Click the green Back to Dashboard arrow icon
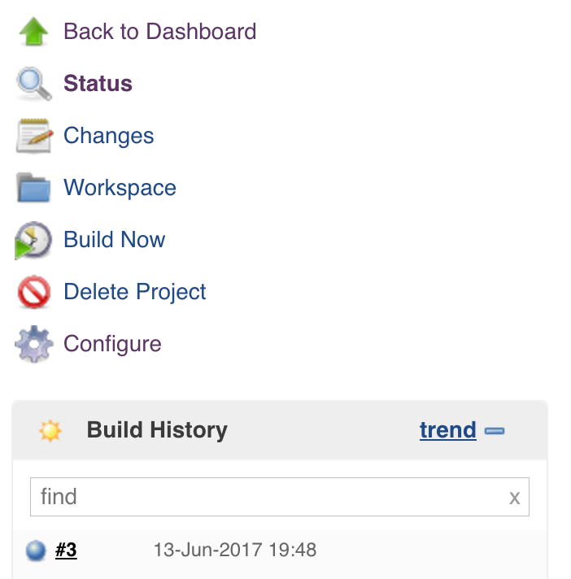[x=33, y=32]
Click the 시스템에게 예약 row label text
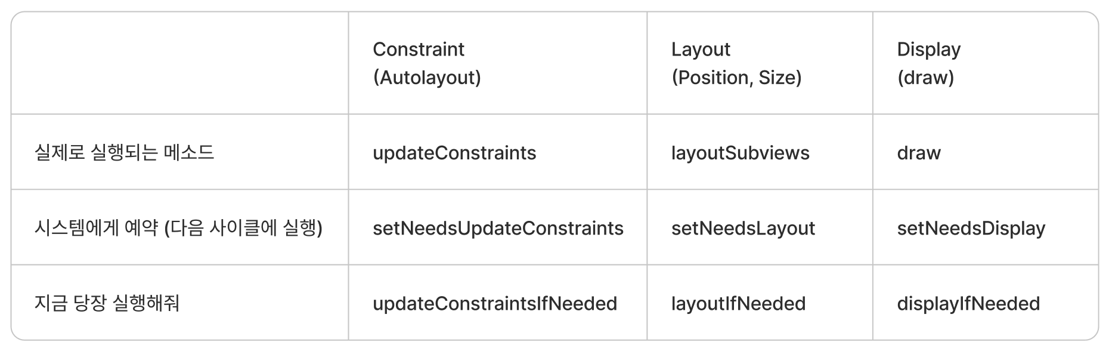The height and width of the screenshot is (351, 1109). (97, 227)
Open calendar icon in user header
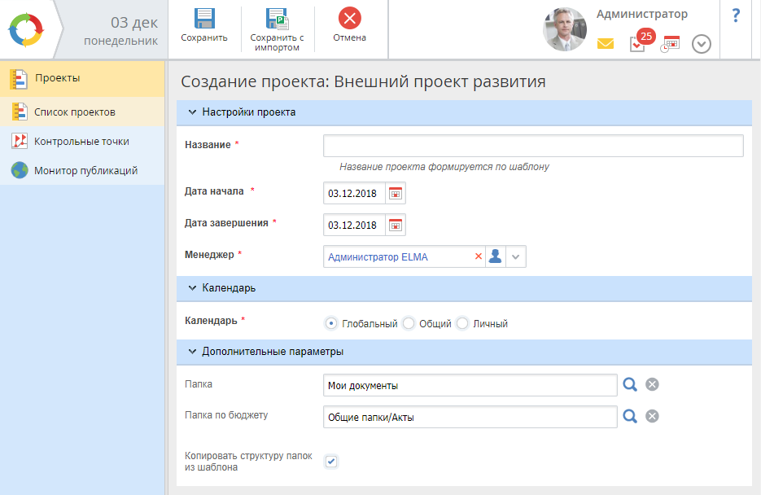This screenshot has width=761, height=495. (669, 44)
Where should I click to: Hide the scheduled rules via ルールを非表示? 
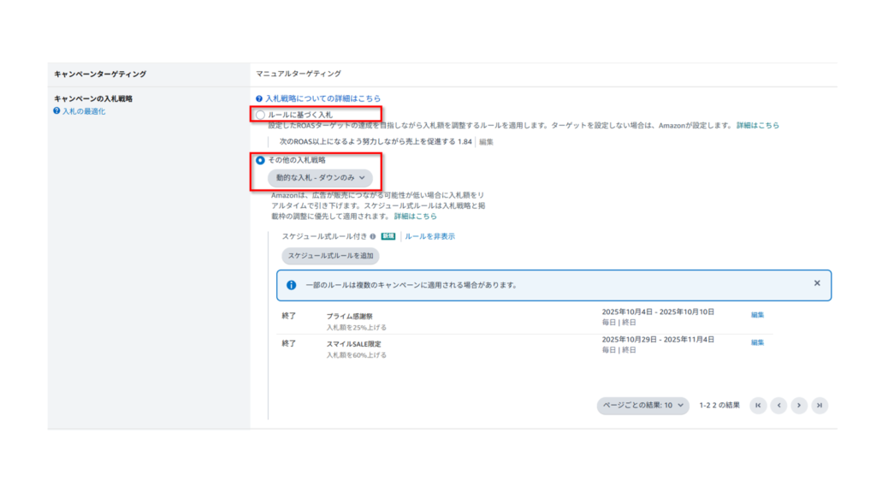click(x=429, y=236)
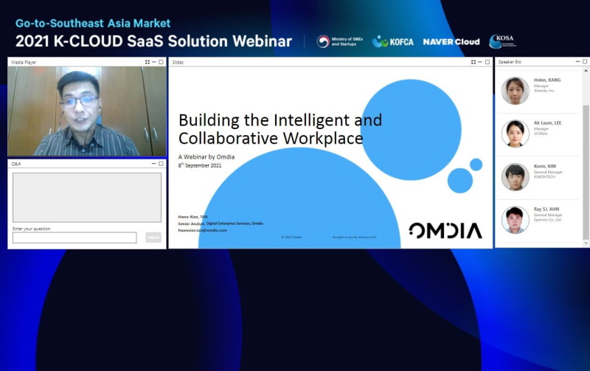Viewport: 590px width, 371px height.
Task: Expand the Q&A panel to full size
Action: 162,163
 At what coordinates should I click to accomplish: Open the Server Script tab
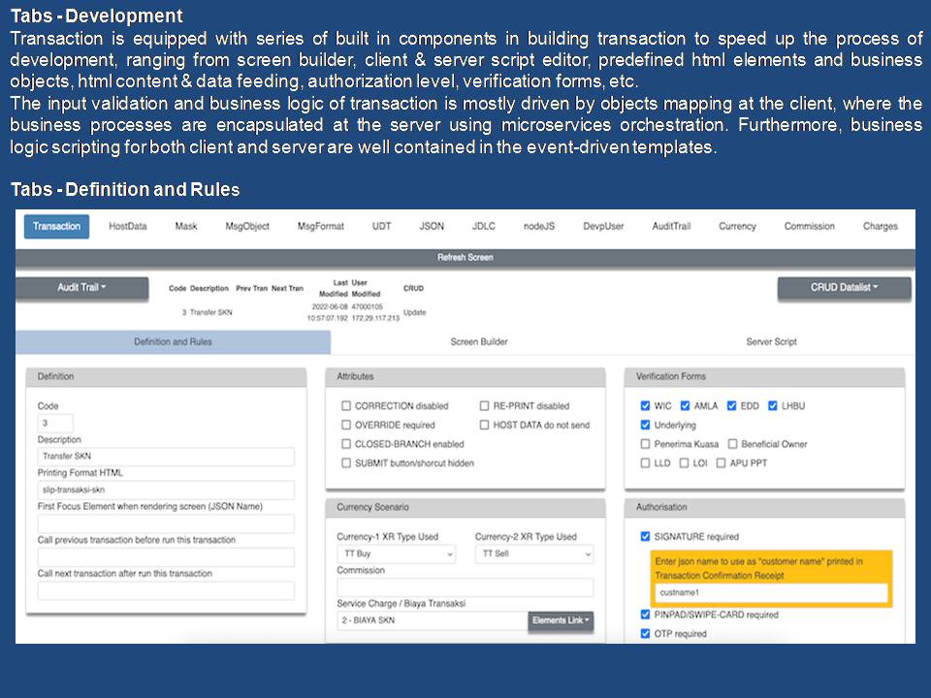pos(771,342)
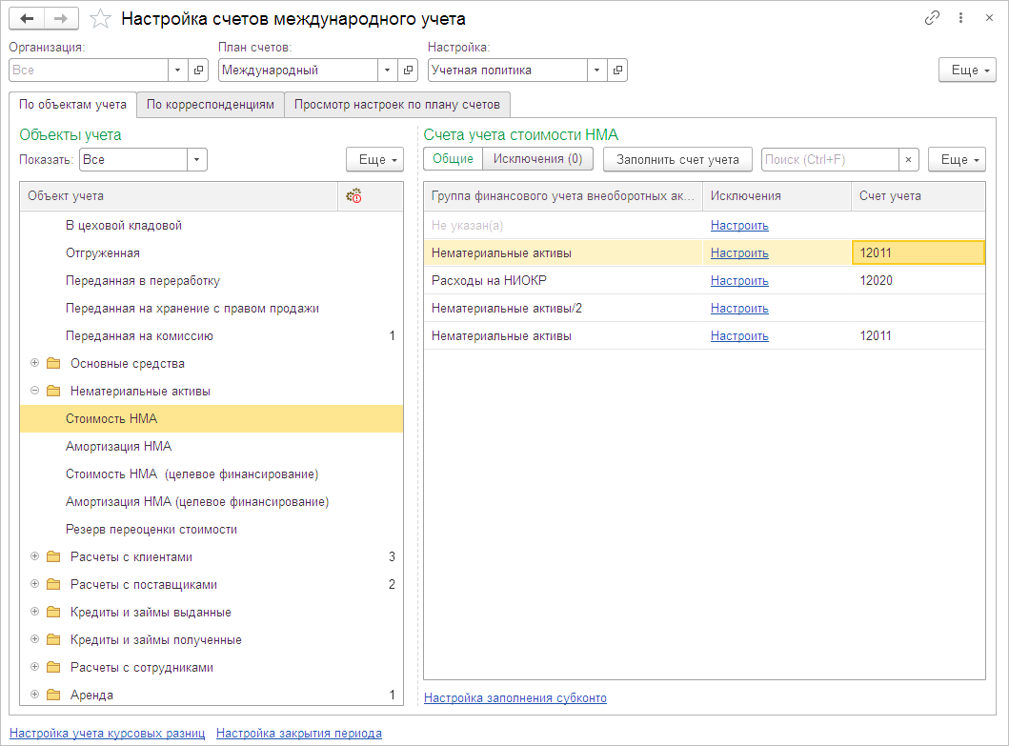Open the План счетов dropdown arrow
The height and width of the screenshot is (746, 1009).
387,70
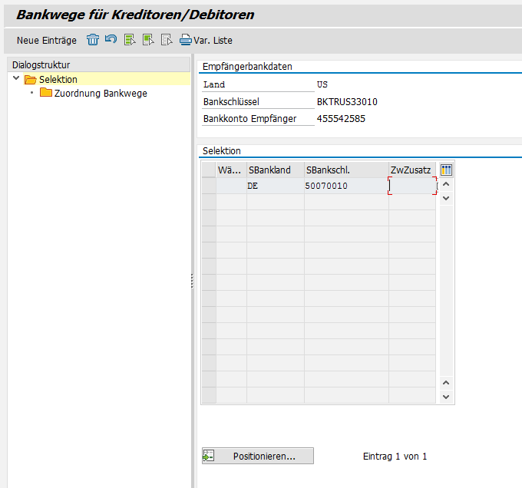Screen dimensions: 522x488
Task: Click the select-all corner of the table
Action: (x=208, y=170)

= = = =

◆ **WHAT THE TASK ASKS**
Take the lines from the one containing "Click the 시스템에게 예약 row label text" through the final line of the listing above and print them exactly, including both ends but no pictures.

◆ **TASK OUTPUT**
Click the 시스템에게 예약 row label text
The height and width of the screenshot is (351, 1109). (97, 227)
Open calendar icon in user header
This screenshot has width=761, height=495. (669, 44)
Where should I click to: Hide the scheduled rules via ルールを非表示? 
click(x=429, y=236)
Viewport: 590px width, 371px height.
Task: Expand the Q&A panel to full size
Action: 162,163
 At what coordinates should I click to accomplish: Open the Server Script tab
pos(771,342)
Open the План счетов dropdown arrow
The height and width of the screenshot is (746, 1009).
387,70
Screen dimensions: 522x488
Task: Click the select-all corner of the table
Action: (x=208, y=170)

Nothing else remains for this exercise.